Written task:
Can you rewrite every entry below with each "screenshot" replaced by "capture" and nothing else changed? Leave the pictures out of your answer.

Source records:
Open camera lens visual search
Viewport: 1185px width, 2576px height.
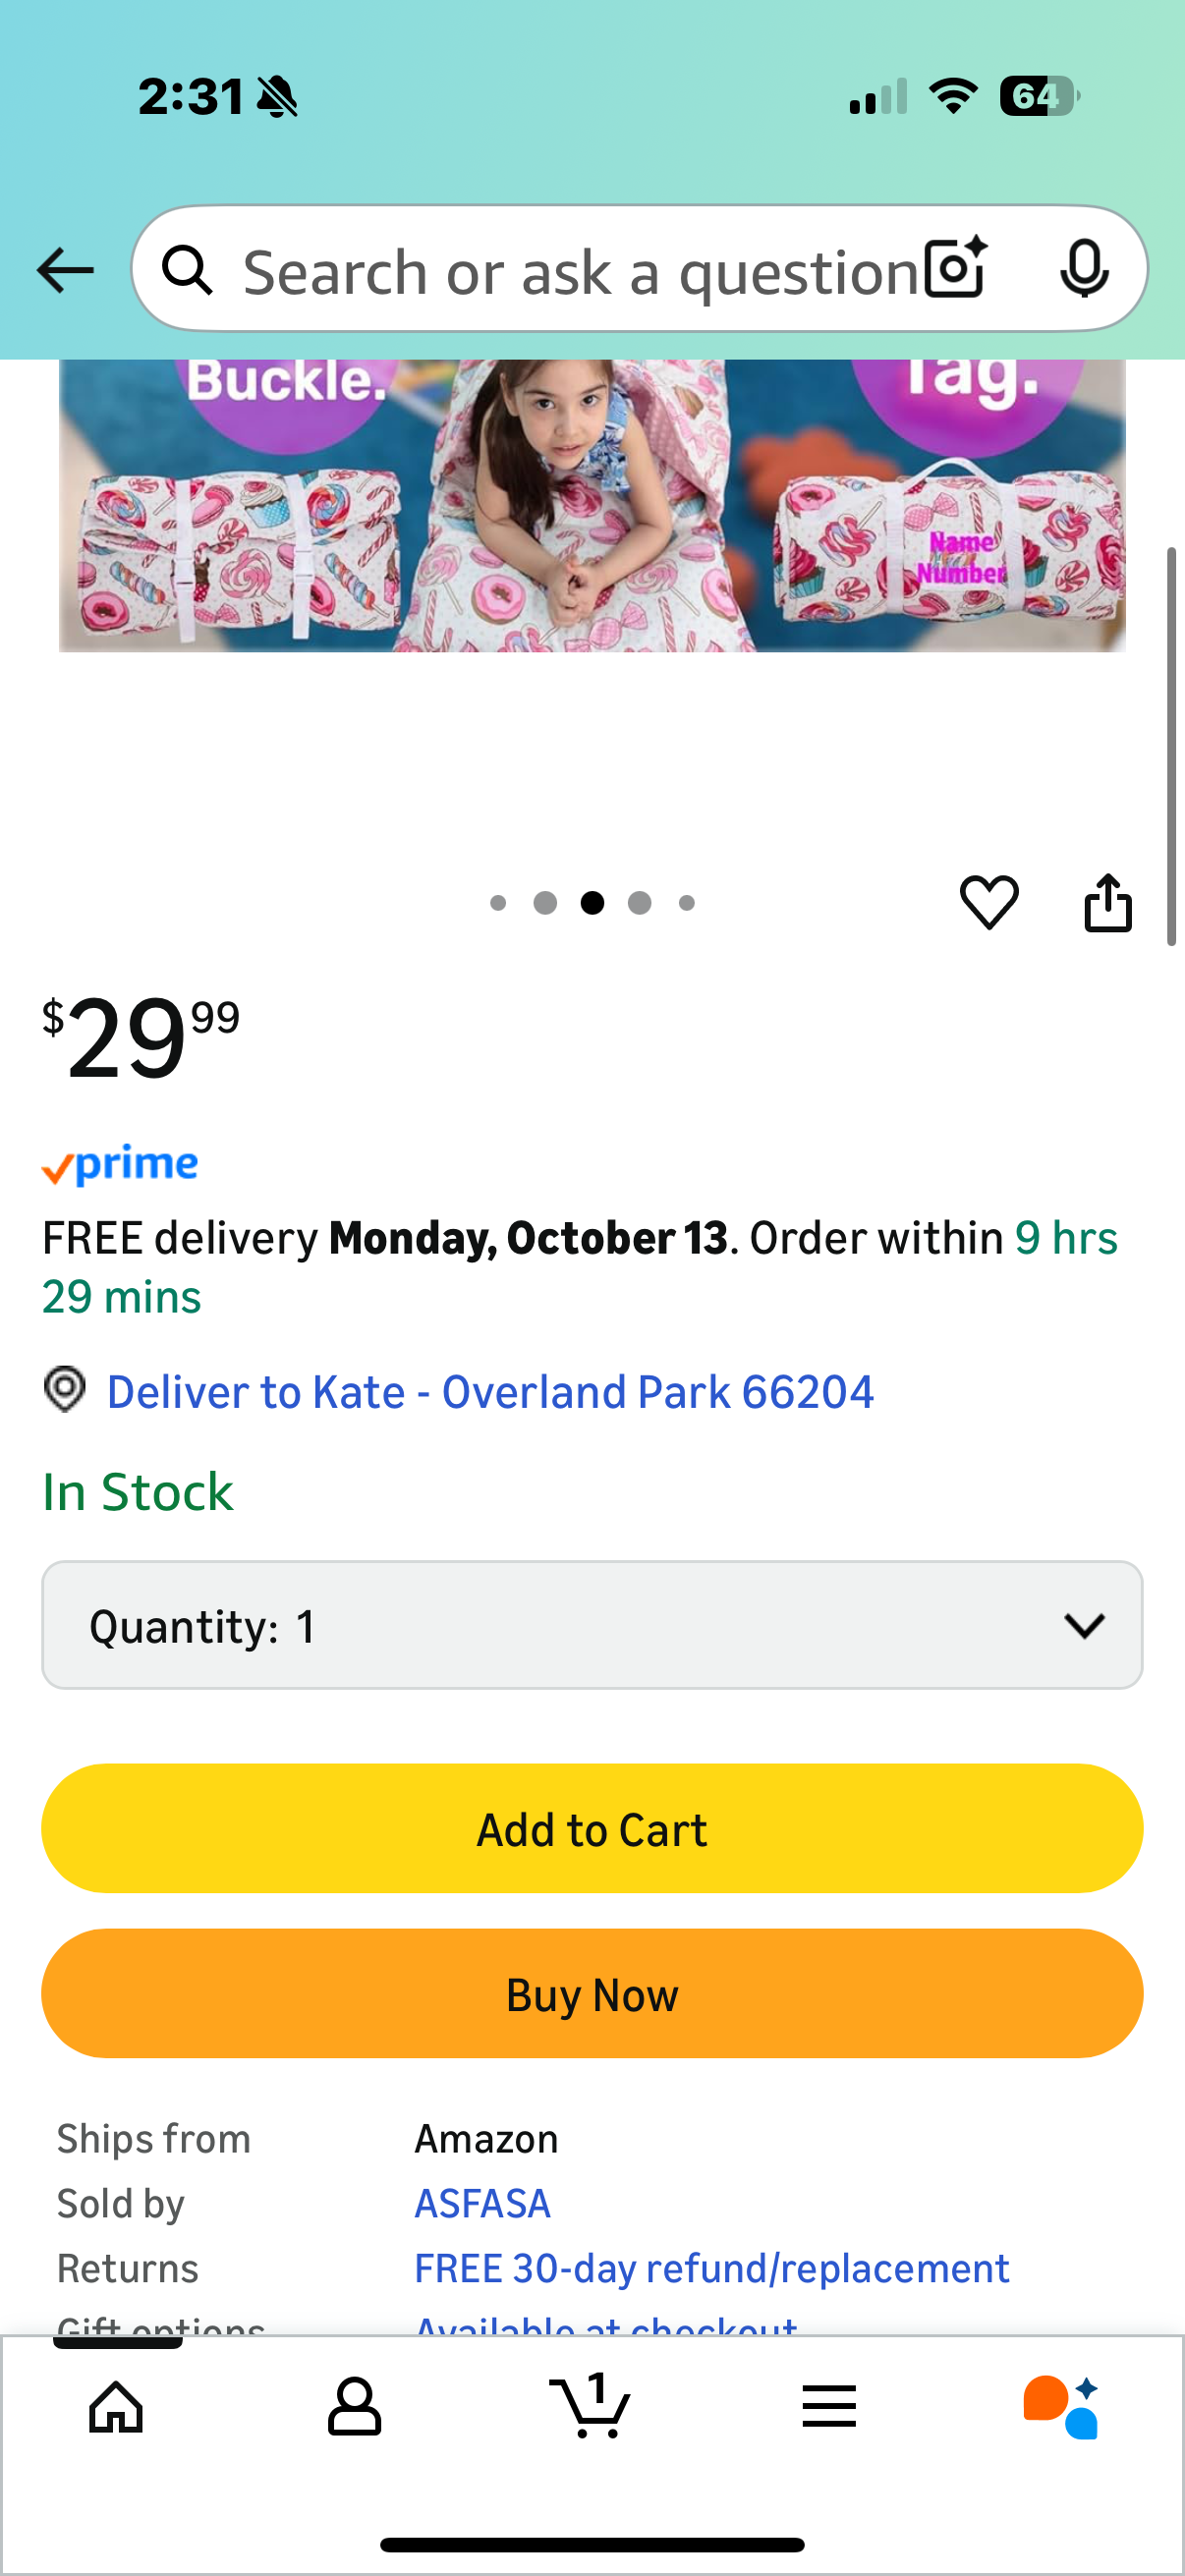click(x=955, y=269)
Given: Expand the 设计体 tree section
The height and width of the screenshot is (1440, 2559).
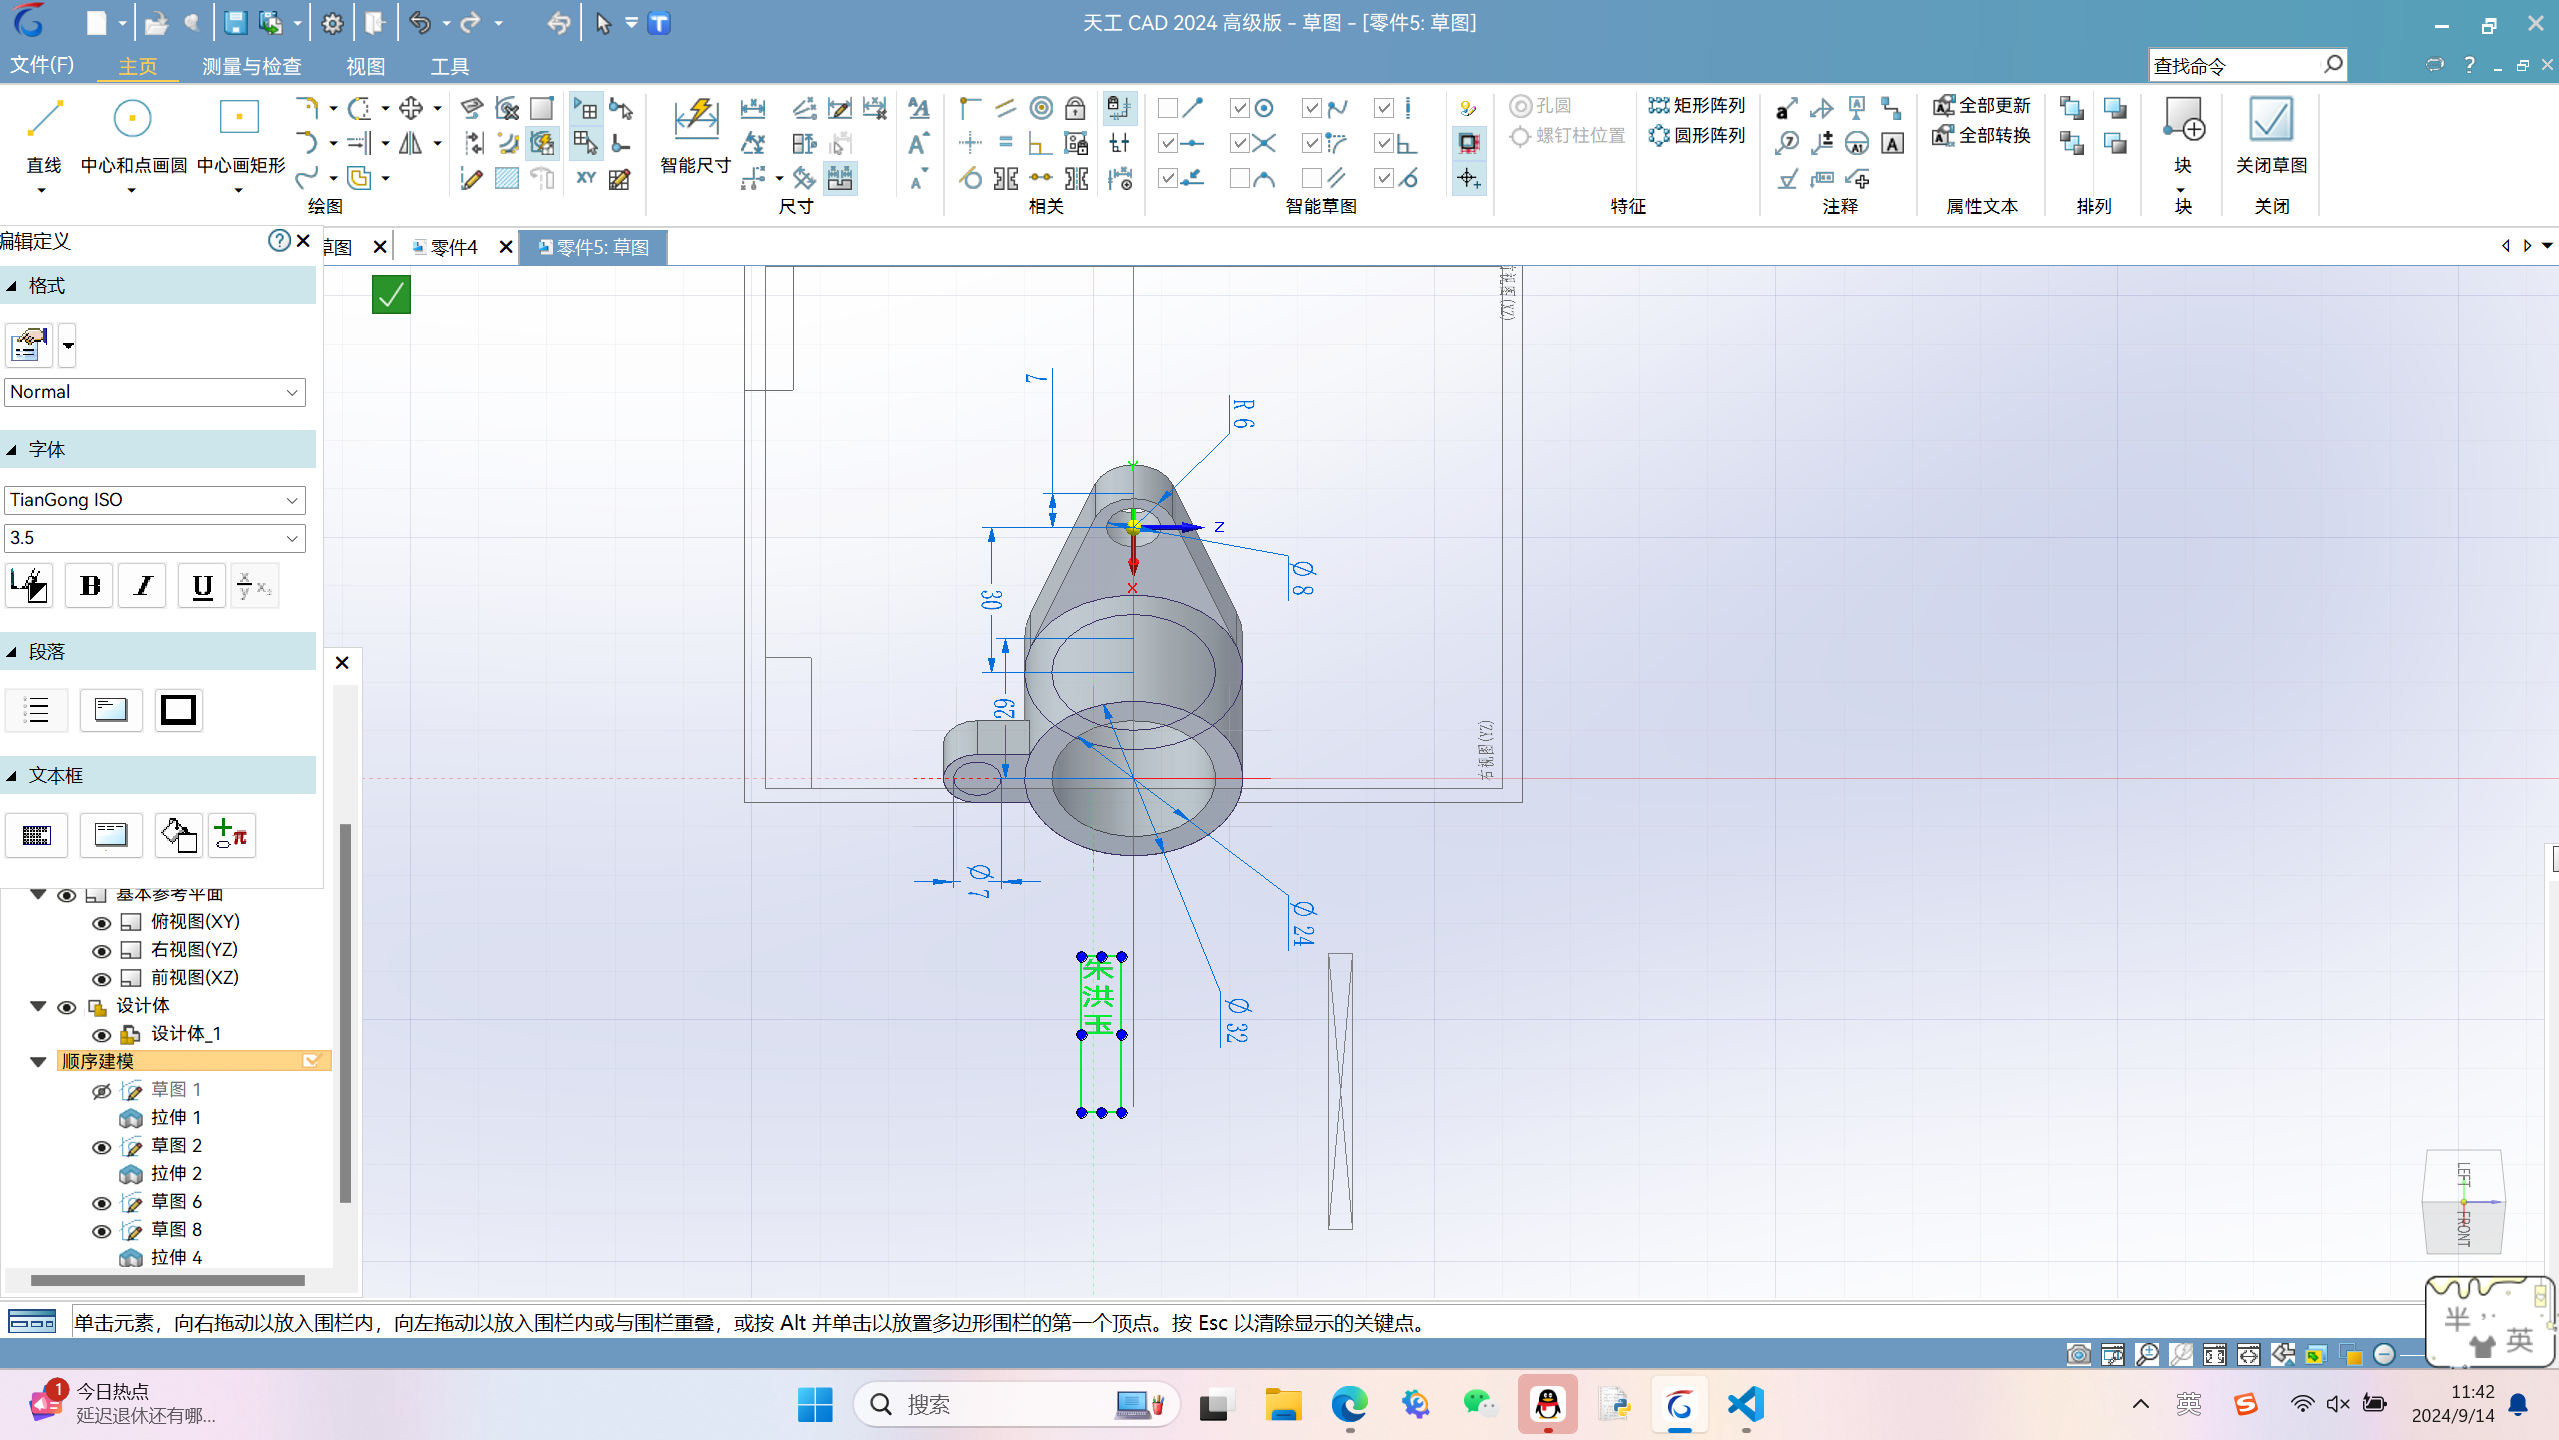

Expected answer:
Open camera lens visual search
Viewport: 1185px width, 2576px height.
click(x=955, y=269)
Given: Expand the 设计体 tree section
The height and width of the capture is (1440, 2559).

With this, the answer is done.